La convivencia con perros está asociada a mejoras en la salud física y mental, según investigaciones recientes. Un estudio publicado en *iScience* en 2025 encontró que adolescentes que viven con perros presentaron mejor salud mental y menores problemas sociales, lo que podría estar relacionado con efectos en el microbioma y dinámicas relacionales.
La interacción con estos animales se vincula a una reducción del estrés y la sensación de aislamiento. Actividades como paseos y rutinas estructuradas (alimentación, descanso) aportan un sentido de propósito, especialmente en contextos como el teletrabajo.
En el ámbito físico, la tenencia de perros fomenta la actividad moderada. Caminar con ellos se asocia con beneficios cardiovasculares, como una menor frecuencia cardíaca y mejoras en los niveles de lípidos, según datos del Centro para el Control y Prevención de Enfermedades (CDC). Estudios epidemiológicos también relacionan esta práctica con un menor riesgo de mortalidad por diversas causas, atribuido al ejercicio regular y hábitos cotidianos.

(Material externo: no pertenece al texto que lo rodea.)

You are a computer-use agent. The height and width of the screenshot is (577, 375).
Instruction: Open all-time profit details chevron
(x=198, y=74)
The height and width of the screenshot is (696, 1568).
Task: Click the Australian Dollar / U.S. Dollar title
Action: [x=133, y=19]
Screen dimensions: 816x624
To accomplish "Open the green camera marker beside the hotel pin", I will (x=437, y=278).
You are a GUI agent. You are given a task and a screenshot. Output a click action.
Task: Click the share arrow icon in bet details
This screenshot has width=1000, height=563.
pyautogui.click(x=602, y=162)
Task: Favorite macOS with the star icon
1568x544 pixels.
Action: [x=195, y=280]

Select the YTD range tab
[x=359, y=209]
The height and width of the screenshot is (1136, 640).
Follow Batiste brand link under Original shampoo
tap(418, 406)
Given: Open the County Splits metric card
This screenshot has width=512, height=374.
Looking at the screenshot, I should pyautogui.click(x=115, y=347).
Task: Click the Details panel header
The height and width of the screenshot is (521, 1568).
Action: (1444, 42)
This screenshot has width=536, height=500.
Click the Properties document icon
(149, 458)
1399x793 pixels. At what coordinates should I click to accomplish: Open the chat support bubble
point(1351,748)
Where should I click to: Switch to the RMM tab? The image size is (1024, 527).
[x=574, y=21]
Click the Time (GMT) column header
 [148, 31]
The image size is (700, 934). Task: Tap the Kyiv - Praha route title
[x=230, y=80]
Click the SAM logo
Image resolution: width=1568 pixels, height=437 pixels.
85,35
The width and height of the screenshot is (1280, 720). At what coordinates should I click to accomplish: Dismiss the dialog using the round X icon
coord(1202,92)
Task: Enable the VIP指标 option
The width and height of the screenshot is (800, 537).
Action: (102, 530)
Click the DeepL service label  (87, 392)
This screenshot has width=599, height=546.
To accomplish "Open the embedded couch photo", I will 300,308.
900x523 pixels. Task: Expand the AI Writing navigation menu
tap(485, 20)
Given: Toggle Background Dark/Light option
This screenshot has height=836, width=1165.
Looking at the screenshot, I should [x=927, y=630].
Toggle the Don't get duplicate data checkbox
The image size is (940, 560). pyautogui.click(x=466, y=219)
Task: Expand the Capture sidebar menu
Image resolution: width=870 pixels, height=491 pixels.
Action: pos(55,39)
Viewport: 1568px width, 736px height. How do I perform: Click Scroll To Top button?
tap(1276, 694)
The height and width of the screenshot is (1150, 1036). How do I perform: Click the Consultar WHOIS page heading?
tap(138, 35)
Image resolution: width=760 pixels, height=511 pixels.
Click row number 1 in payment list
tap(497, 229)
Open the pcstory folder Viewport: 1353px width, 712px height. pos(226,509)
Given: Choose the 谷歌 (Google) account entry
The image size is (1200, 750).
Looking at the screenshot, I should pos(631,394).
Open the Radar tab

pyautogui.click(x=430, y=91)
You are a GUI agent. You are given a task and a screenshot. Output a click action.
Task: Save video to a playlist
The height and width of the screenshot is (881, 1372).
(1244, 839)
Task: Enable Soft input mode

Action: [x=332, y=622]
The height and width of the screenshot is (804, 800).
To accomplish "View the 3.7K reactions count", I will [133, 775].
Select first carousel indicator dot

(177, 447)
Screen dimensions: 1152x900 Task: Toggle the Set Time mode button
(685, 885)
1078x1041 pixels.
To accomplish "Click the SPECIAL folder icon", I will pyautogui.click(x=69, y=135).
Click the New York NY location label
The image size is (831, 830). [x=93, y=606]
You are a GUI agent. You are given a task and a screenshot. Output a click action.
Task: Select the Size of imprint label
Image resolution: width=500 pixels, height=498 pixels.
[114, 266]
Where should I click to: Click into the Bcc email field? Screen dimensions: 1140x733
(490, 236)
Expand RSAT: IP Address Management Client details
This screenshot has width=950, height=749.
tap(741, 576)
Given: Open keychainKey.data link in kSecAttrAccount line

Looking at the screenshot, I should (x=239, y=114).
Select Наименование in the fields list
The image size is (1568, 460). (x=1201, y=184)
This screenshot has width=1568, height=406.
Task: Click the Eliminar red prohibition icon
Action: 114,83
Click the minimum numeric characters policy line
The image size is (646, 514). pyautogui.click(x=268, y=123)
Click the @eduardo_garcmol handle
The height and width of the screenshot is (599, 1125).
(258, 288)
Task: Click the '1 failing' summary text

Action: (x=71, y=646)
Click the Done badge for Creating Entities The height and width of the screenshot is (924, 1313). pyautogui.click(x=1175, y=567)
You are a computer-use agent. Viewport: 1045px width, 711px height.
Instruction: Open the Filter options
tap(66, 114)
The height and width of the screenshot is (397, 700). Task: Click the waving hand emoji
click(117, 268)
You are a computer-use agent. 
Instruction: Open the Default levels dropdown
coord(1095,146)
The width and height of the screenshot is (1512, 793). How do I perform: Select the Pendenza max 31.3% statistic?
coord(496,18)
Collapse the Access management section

Para garantizar estos beneficios, es clave mantener la salud del animal mediante revisiones veterinarias periódicas, vacunación, desparasitación y control de peso. Síntomas como vómitos persistentes, apatía, cojera o pérdida de apetito requieren evaluación profesional inmediata. Medidas preventivas incluyen el cuidado dental y el control de parásitos externos, como garrapatas tras paseos en áreas rurales. La observación diaria del comportamiento del perro permite detectar anomalías de manera temprana.